Dawn's PDF is 108 pages, with clean layout, tons of appropriate art, good visual organization, and a sense of getting what makes battlemanga enjoyable to read.
Specifically, Dawn draws from works like Black Clover and Magi---the sort of rock-blaring, smash-your-head-against-your-problems, there's-nothing-hot-blood-and-a-can-do-attitude-can't-fix positive thinking white sheep of the genre. And this is a good choice. A lot of battlemanga rpgs try to cover *all* battlemanga with their mechanics, and there's a gulf of meaningful difference between, say, Black Butler, Dragonball, and Akane Banashi. By narrowing in, Dawn ends up being about something, and this strengthens it considerably.
Outside of its choice of tone, Dawn is slightly setting-agnostic. It has three example settings that it references, but it sort of expects you to match it with your favorite series instead.
Mechanically, Dawn uses a d6 pool with exploding 6s, a currency called Influence, open-ended Skill names, and a loose and customizable class system called Archetypes. Relationships are skills, which you can break for currency. There's no granular resource tracking, but combat is tactical and grid-based and cares about positioning, and it's built on a very solid foundation. There are also narrative-y elements like scenes and clocks that aren't oversaturated, which might make players used to Blades In The Dark or Fate more comfortable.

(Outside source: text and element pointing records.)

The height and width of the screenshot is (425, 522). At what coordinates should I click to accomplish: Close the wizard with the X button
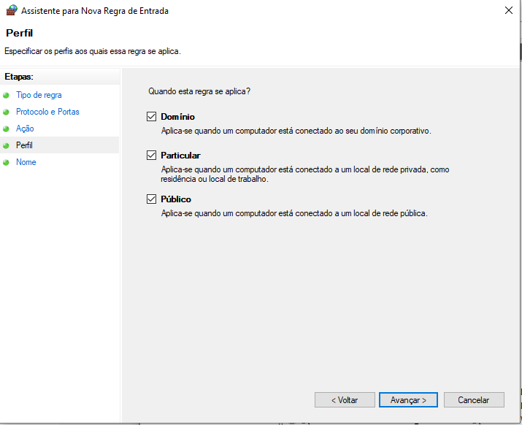[x=507, y=11]
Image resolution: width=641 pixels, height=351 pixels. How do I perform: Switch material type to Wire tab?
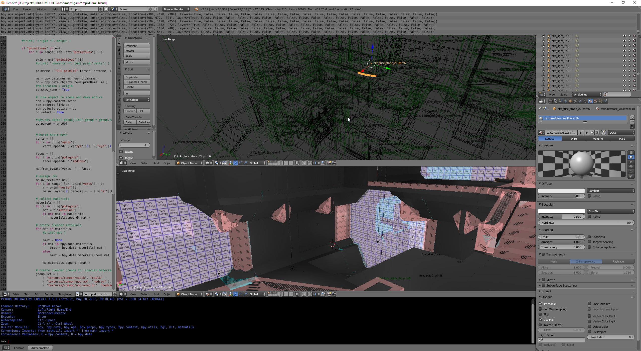click(574, 139)
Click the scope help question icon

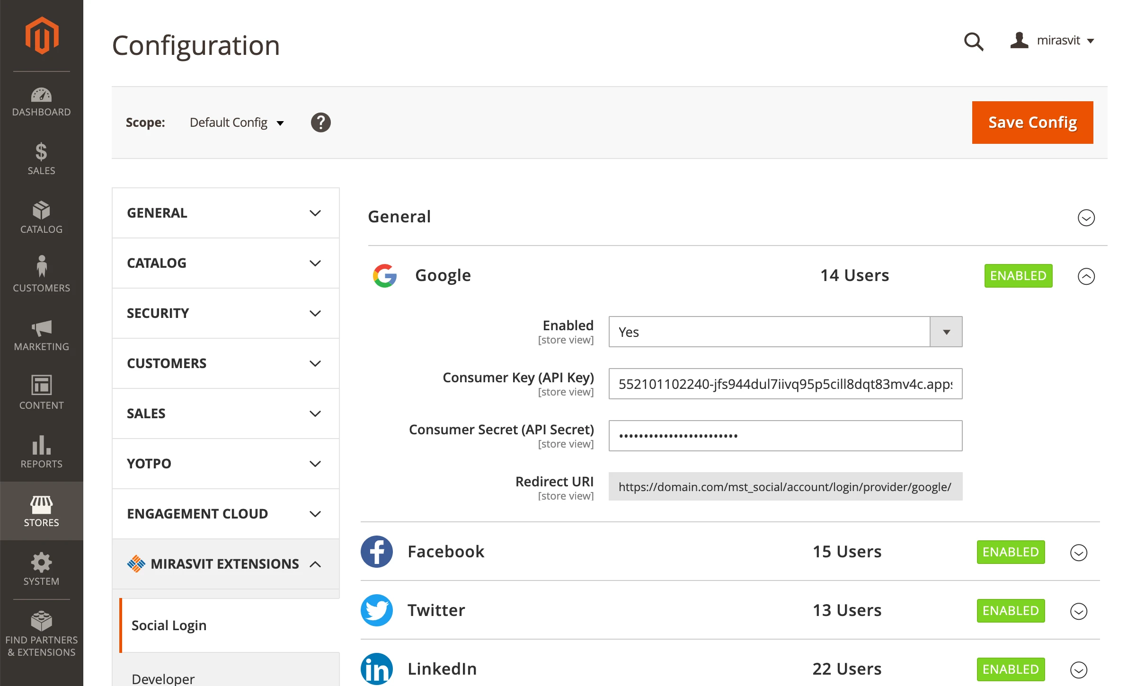click(320, 123)
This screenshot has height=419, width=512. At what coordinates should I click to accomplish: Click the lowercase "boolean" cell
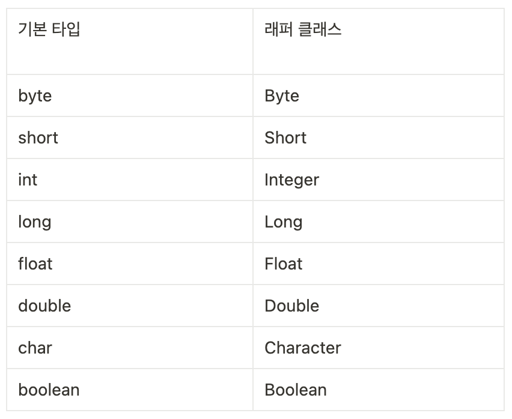pyautogui.click(x=49, y=390)
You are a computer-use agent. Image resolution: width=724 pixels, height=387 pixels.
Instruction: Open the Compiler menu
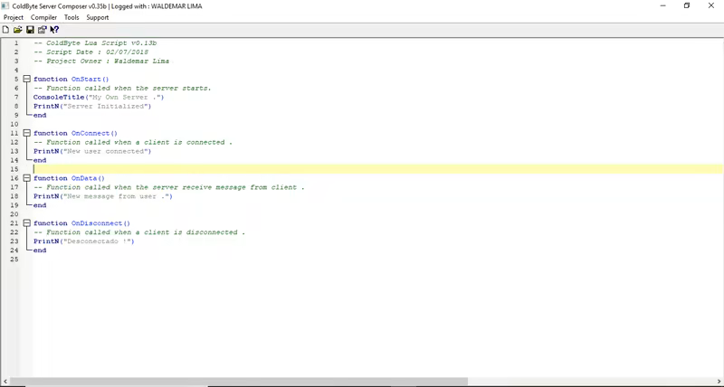tap(43, 17)
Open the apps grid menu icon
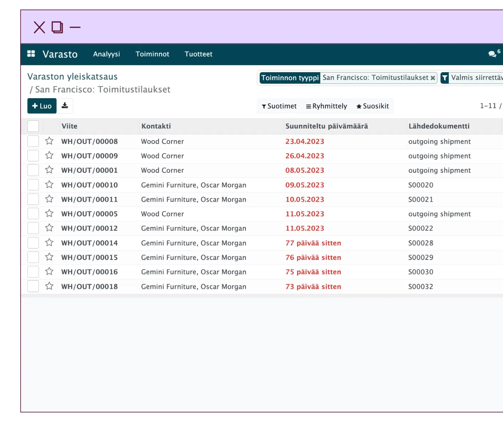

Dawn manages the split between combat and non-combat a little weirdly, having abilities for each that don't carry over into the other. As an example the book gives, if you can time-stop outside of combat, you can't necessarily time-stop inside of combat. However, on the flipside, Dawn's out of combat abilities use a Verb + Noun + Condition system that makes them *really* flexible and interesting to create---you can breathe ghosts while holding a certain memory in your head, or double the heat of any object you made yourself, and the system doesn't break under the sheer variety of options.
For players, Dawn is very clearly explained and full of resources and advance---both for navigating mechanical and non-mechanical parts of play.
For GMs, you'll probably have to do a little work on the setting, but there's a worldbuilding toolkit and a thorough GMing section and a complete bestiary. You'll be well supported.
Overall, I think Dawn is a gem. I've seen battlemanga ttrpgs get very mechanically intensive, and I've seem them get very high-minded and deconstructive, but Dawn hits a rare sweet spot in the middle where it's fun and breezy and still has *plenty* of tactical meat. This is a *good* game. If the phrase shounen manga ttrpg makes you groan, this might genuinely be the system that un-burns you out on the concept.